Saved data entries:
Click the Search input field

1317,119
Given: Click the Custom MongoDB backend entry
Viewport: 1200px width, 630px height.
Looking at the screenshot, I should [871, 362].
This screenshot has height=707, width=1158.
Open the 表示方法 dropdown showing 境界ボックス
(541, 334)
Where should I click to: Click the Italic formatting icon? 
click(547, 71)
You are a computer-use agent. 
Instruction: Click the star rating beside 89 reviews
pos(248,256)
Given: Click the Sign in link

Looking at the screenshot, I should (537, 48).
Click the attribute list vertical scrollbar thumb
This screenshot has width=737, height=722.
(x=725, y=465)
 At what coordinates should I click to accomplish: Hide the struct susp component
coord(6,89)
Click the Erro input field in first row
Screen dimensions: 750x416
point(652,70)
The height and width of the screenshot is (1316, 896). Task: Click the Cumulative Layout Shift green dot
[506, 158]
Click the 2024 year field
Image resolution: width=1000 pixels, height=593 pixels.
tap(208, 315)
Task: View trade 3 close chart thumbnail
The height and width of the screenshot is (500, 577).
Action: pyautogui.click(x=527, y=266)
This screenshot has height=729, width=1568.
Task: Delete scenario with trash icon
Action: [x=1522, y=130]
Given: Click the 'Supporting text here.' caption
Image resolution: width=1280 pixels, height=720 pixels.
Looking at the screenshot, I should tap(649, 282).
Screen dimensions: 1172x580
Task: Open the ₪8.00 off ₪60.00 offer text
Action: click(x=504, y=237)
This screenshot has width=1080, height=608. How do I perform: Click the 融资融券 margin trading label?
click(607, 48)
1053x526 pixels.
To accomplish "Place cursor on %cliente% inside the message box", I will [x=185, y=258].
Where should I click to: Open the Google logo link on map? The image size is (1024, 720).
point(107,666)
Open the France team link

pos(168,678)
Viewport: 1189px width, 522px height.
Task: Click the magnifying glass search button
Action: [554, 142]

TASK STATEMENT: Please write out every record shown above exactly as it reads.

RESULT:
Click the Search input field

1317,119
Given: Click the Custom MongoDB backend entry
Viewport: 1200px width, 630px height.
Looking at the screenshot, I should [871, 362].
This screenshot has height=707, width=1158.
Open the 表示方法 dropdown showing 境界ボックス
(541, 334)
Where should I click to: Click the Italic formatting icon? 
click(547, 71)
You are a computer-use agent. 
Instruction: Click the star rating beside 89 reviews
pos(248,256)
Given: Click the Sign in link

Looking at the screenshot, I should (537, 48).
Click the attribute list vertical scrollbar thumb
This screenshot has width=737, height=722.
(x=725, y=465)
 At what coordinates should I click to accomplish: Hide the struct susp component
coord(6,89)
Click the Erro input field in first row
Screen dimensions: 750x416
point(652,70)
The height and width of the screenshot is (1316, 896). Task: Click the Cumulative Layout Shift green dot
[506, 158]
Click the 2024 year field
Image resolution: width=1000 pixels, height=593 pixels.
tap(208, 315)
Task: View trade 3 close chart thumbnail
The height and width of the screenshot is (500, 577).
Action: pyautogui.click(x=527, y=266)
This screenshot has height=729, width=1568.
Task: Delete scenario with trash icon
Action: [x=1522, y=130]
Given: Click the 'Supporting text here.' caption
Image resolution: width=1280 pixels, height=720 pixels.
Looking at the screenshot, I should tap(649, 282).
Screen dimensions: 1172x580
Task: Open the ₪8.00 off ₪60.00 offer text
Action: click(x=504, y=237)
This screenshot has width=1080, height=608. How do I perform: Click the 融资融券 margin trading label?
click(607, 48)
1053x526 pixels.
To accomplish "Place cursor on %cliente% inside the message box", I will [x=185, y=258].
Where should I click to: Open the Google logo link on map? The image size is (1024, 720).
point(107,666)
Open the France team link

pos(168,678)
Viewport: 1189px width, 522px height.
Task: Click the magnifying glass search button
Action: [554, 142]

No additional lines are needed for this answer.